The Statesmen, the film’s most entertainingly arch new element, are especially underused, wasting an all-star cast (Jeff Bridges, Halle Berry, and Channing Tatum) on glorified cameos. The one Statesmen we do get to see the most of – Pedro Pascal’s Agent Whiskey – is a fun addition, but between his appearances and Tatum’s disappearances, one gets the impression that the two were originally one character, later bifurcated when the producers couldn’t carve out enough time in C-Tates’ shooting schedule.
And then there’s the film’s tone, which pinballs between unearned sentiment and hard-R irreverence on a dime.
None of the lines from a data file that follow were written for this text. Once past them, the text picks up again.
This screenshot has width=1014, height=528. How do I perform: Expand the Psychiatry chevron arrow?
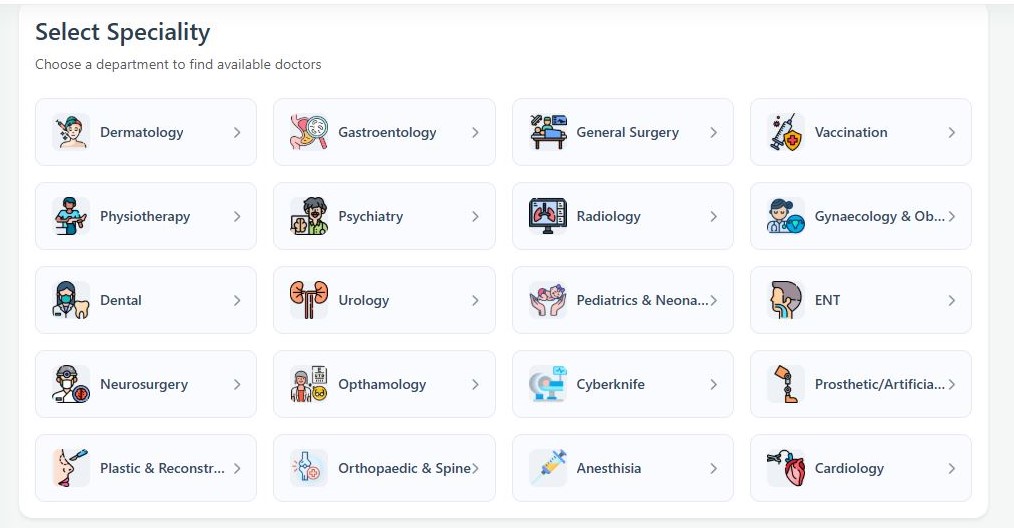[475, 216]
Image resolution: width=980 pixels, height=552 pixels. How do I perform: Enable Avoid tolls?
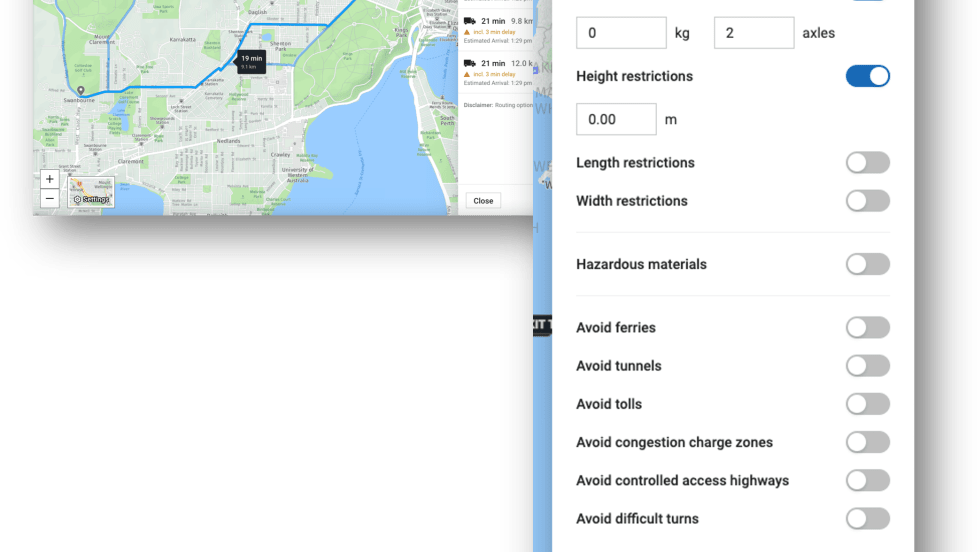click(867, 404)
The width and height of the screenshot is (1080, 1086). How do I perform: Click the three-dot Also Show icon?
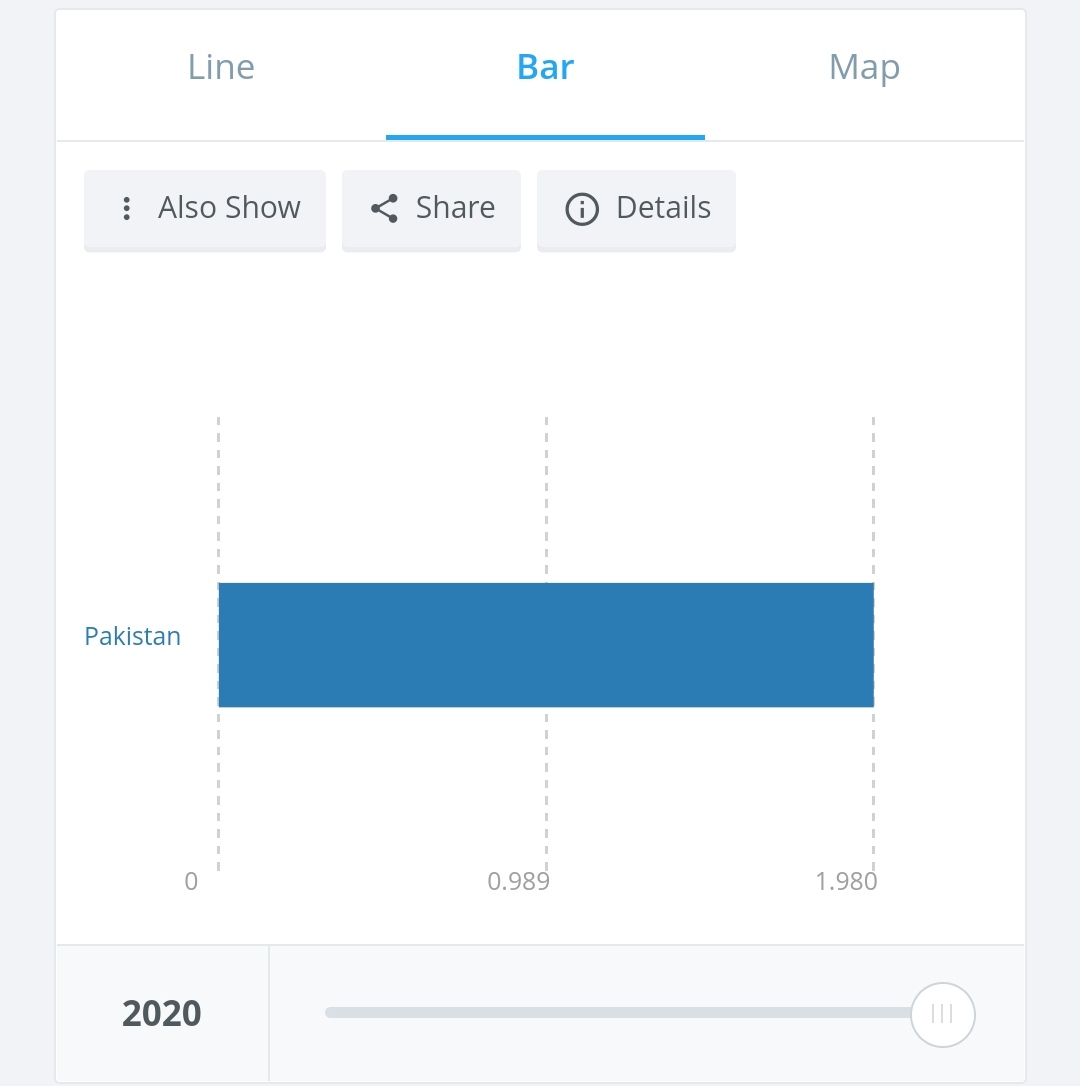126,208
Vaughn refreshingly subverts the ill-conceived “anal sex with a Swedish princess” joke at the end of the first Kingsman by opening this one with Eggsy and Princess Tilde (Hanna Alström) in a loving, committed relationship. Unfortunately, they double down on an off-color subplot in which Eggsy literally has to finger an ingenue at Glastonbury to plant a tracking chip. Ever the gentleman, Eggsy FaceTimes Tilde for permission first; naturally, she doesn’t approve. He does it anyway, for queen and country. It’s these sour notes that damage the inherent lovability of Eggsy (aided by Egerton’s charming performance), hints of the distasteful Mark Millar misanthropy from the comic book on which this series is based.
Perhaps the purest distillation of The Golden Circle’s attitude lies in the fact that Elton John is in this film for basically no reason at all – and that’s the joke. If you’re down for watching an aged Elton spit out obscenities like a machine gun while roundhouse-kicking henchmen and bashing robot dogs in a feathered suit, you might be on The Golden Circle’s wavelength. Note to the producers: Next time, just give us a Statesmen spinoff, cut it down to 100 minutes, and be done with it.
(Sidenote: After Logan Lucky, The Golden Circle is the second film this year that features Channing Tatum and John Denver’s “Take Me Home, Country Roads” as a major emotional turning point. Between these films, Okja, and Alien: Covenant, the Denver estate must be raking in those royalty checks this year.)